Table 2 Identity of 17 Mycoplasma strains used in the ring trial to test for the analytical specificity of M. bovis PCR methods

For viability control of M. bovis in the BALF samples, laboratories (Lab) 1 and 4 performed a bacteriological examination for M. bovis using different methods. In Lab 1, PPLO agar plates were flooded with 200 μl of each BALF (dilution series for sensitivity and individual BALF for comparability), the excess of culture was removed by pipetting and after 5 days incubation the colonies were observed under a stereomicroscope. If colonies of typical mycoplasma morphology were observed, they were picked and grown in PPLO broth until turbidity was observed. In parallel direct 10 fold dilution series up to 10− 5 of BALF in PPLO were prepared and incubated until turbidity. Turbid broths (from picked colonies or dilution series) were analysed for the presence of M. bovis or other mycoplasma species using MF-dot tests [12] and/or real time PCR (MPBO50). In Lab 4, BALF samples were cultured directly on Friis medium plates and also one 10 fold dilution was made from the BALF in Friis broth [19]. Plates were incubated for 7 days at 37 °C in 5% CO2, and inspected every second day under the microscope for mycoplasma growth. Broth medium was incubated at 37 °C for 3 days. The growth and color change were monitored every other day. All broth cultures were examined for presence of M. bovis by oppD real-time PCR and suspected samples were subcultured on Friis medium plates as described above. The results of the oppD real-time PCR on broth were compared with the results of this PCR assay directly on BALF samples and if there was an increase of Ct values it was concluded that this increase was due to multiplication of viable M. bovis organisms. A BALF was considered as culture positive when at least one of the different methods returned a positive result.

Sample panels

Three different sample panels (I, II and III) were compiled to assess the analytical specificity, analytical sensitivity and comparability of the different M. bovis PCR methods, respectively (see hereafter for details of the sample panels).

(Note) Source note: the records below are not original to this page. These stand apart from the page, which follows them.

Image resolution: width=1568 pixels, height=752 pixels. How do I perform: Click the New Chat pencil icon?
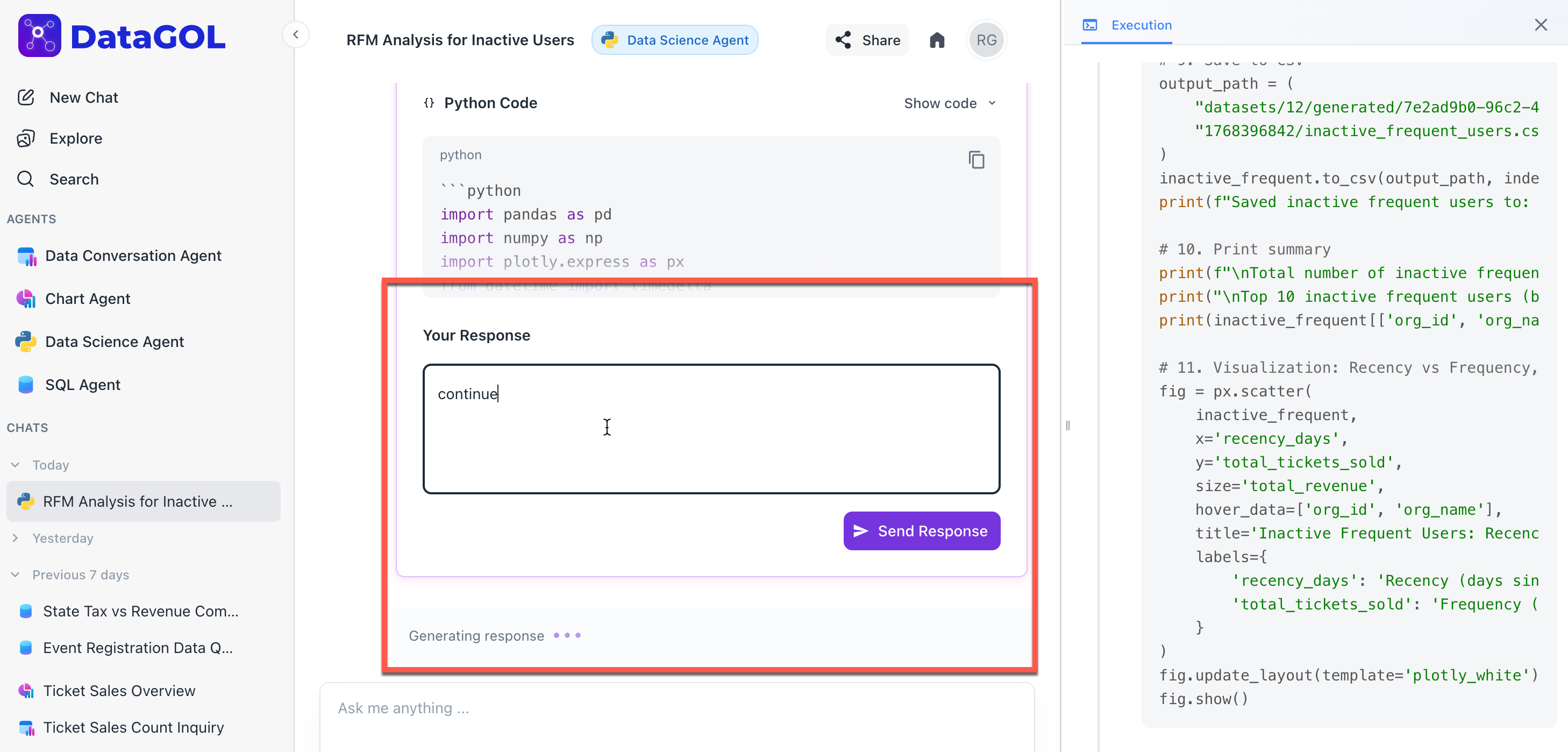coord(26,97)
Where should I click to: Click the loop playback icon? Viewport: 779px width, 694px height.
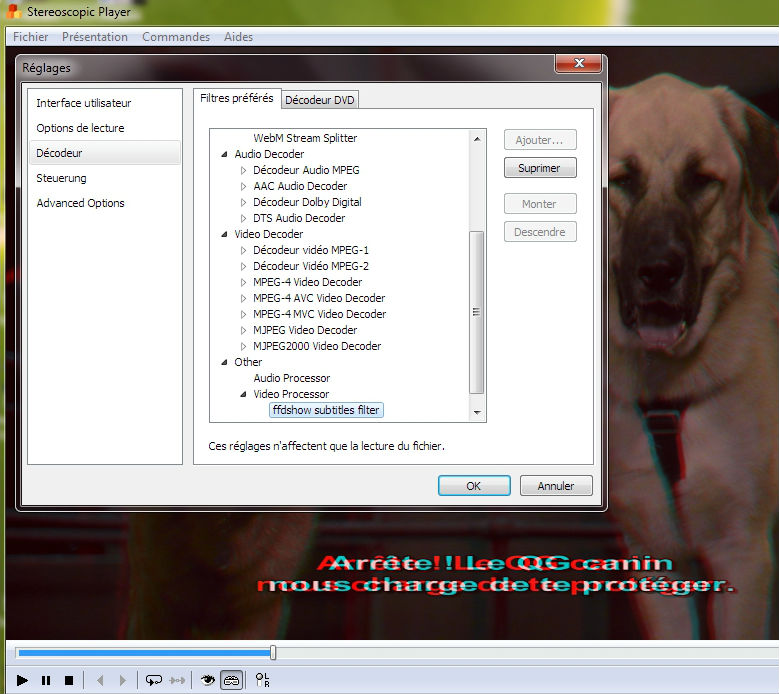coord(153,680)
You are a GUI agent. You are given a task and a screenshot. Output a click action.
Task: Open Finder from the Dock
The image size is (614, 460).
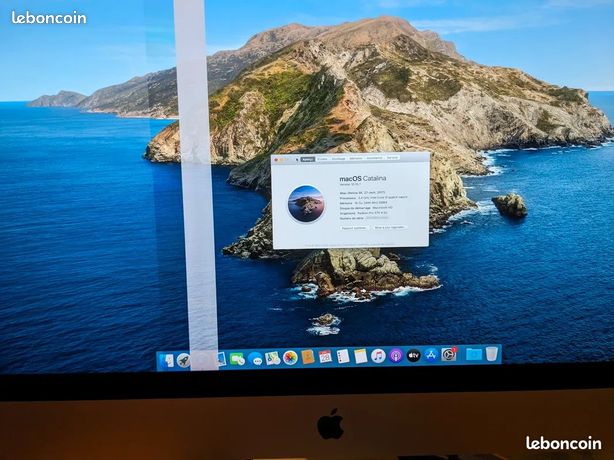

Sample panel I: Analytical specificity on DNAs of mycoplasma strains

The analytical specificity was defined as the ability of the assay to distinguish target from non-target organisms [20]. The inclusion list comprises seven M. bovis isolates belonging to different subtypes that used to circulate or are currently circulating in France and other countries [21], while the exclusion list was composed of ten strains belonging to ten non-target mycoplasma species that can be recovered from BRD clinical samples (9/10) or are genetically close to M. bovis (1/10, M. agalactiae) (Table 2). For each strain, a 20 ml broth culture was grown at 37 °C up to the stationary phase and mycoplasma cells were harvested by a 30 min centrifugation at 9000 g and 4 °C. DNA was extracted from pelleted cells either using 3 DNeasy Mini Spin Columns from the DNeasy 96 Blood & Tissue Kit (Qiagen) or the Maxwell® 16 Tissue DNA purification kit (Promega). Each DNA solution was diluted to a 10 ng/μl concentration, aliquoted into anonymized individual tubes (marked from A to Q) for each laboratory and frozen at − 80 °C.

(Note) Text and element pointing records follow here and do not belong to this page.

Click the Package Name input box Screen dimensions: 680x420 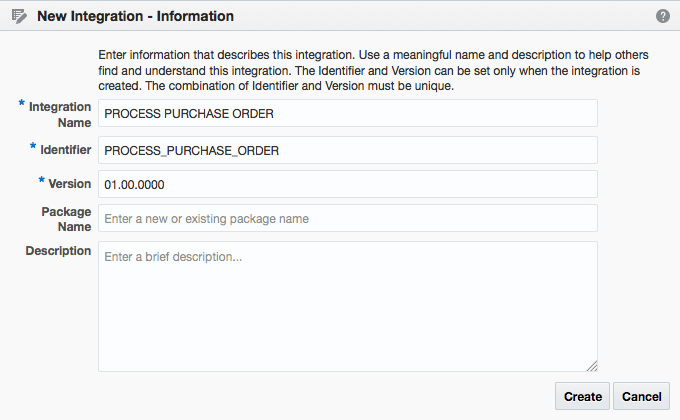(348, 218)
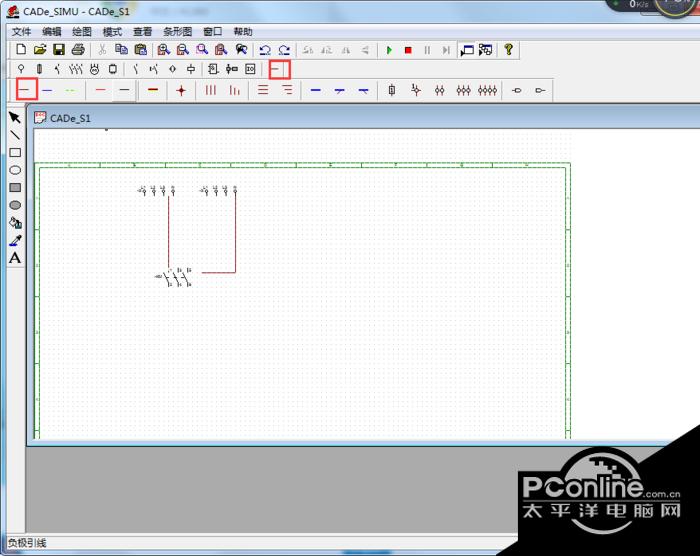700x556 pixels.
Task: Choose the hollow rectangle drawing tool
Action: click(x=15, y=153)
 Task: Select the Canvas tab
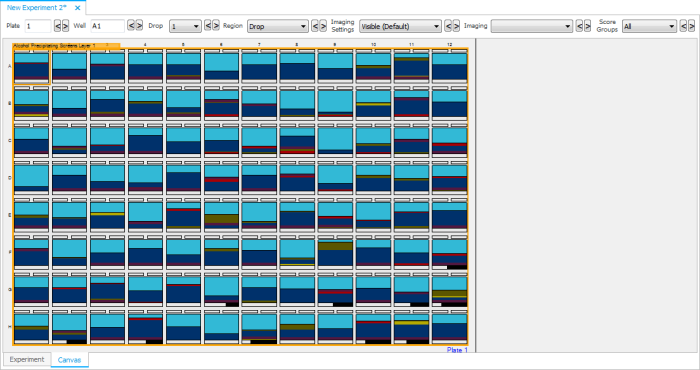click(x=69, y=360)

Sample panel II: Analytical sensitivity on BALF spiked with M. bovis

The analytical sensitivity of the M. bovis PCR assays was defined as the ability of the assay to detect the lowest concentration of M. bovis in CFU/ml in BALF [20]. A pool of BALFs sampled from specific pathogen free (SPF) calves of 3 weeks old was spiked using an enumerated culture of strain 147,826–1 (VB) (isolated in South of Sweden in 2016 from mastitis milk) in order to get a final 1 × 108 CFU/ml concentration. Ten-fold serial dilutions (n = 7) of this mixture were prepared in BALF resulting in a range from 1 × 107 to 1 × 101M. bovis CFU/ml. All dilutions were performed in the same BALF pool, aliquoted afterwards in separate anonymized samples (marked from 1 to 7) for every laboratory and frozen at − 80 °C.

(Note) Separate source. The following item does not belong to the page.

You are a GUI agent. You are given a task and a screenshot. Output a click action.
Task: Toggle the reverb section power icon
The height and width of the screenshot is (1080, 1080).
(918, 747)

Sample panel III: Comparability on BALF samples from the field

For comparison of the results of the PCR methods on field samples, BALF samples (n = 21) were selected from a set of BALF from veal calves, sampled between October 2013 and April 2014 and used for the evaluation of a triplex real-time PCR for the detection of M. bovis, M. dispar and M. bovirhinis in BALF [22] and stored since then at − 80 °C. In that study, BALF samples were tested from calves on farms with BRD and were positive for M. bovis with Ct values below 30 (in this work BALFs n° 4, 6, 8, 9, 13, 16 and 20), weak-positive with Ct values between 30 and 40 (in this work BALFs n° 1, 3, 14, 15, 18, 19 and 21) or negative with Ct values above 40 (in this work BALFs n° 2, 5, 7, 10, 11, 12, 17). These 21 BALFs were anonymised, aliquoted and sent to each participating laboratory on dry ice. Two laboratories performed bacteriological examination of the BALF samples as described above.

Participating institutes

Six institutes for Animal Health in six different European countries participated in the M. bovis PCR ring trial: the Animal and Plant Health Agency (APHA), UK; the National Veterinary Institute, Technical University of Denmark (DTU), Denmark; the Finnish Food Safety Authority (Evira), Finland; the French Agency for Food, Environmental and Occupational Health & Safety (ANSES), France; the National Veterinary Institute (SVA), Sweden and the Wageningen Bioveterinary Research (WBVR), The Netherlands. The institutes were anonymously listed as laboratories 1 to 6.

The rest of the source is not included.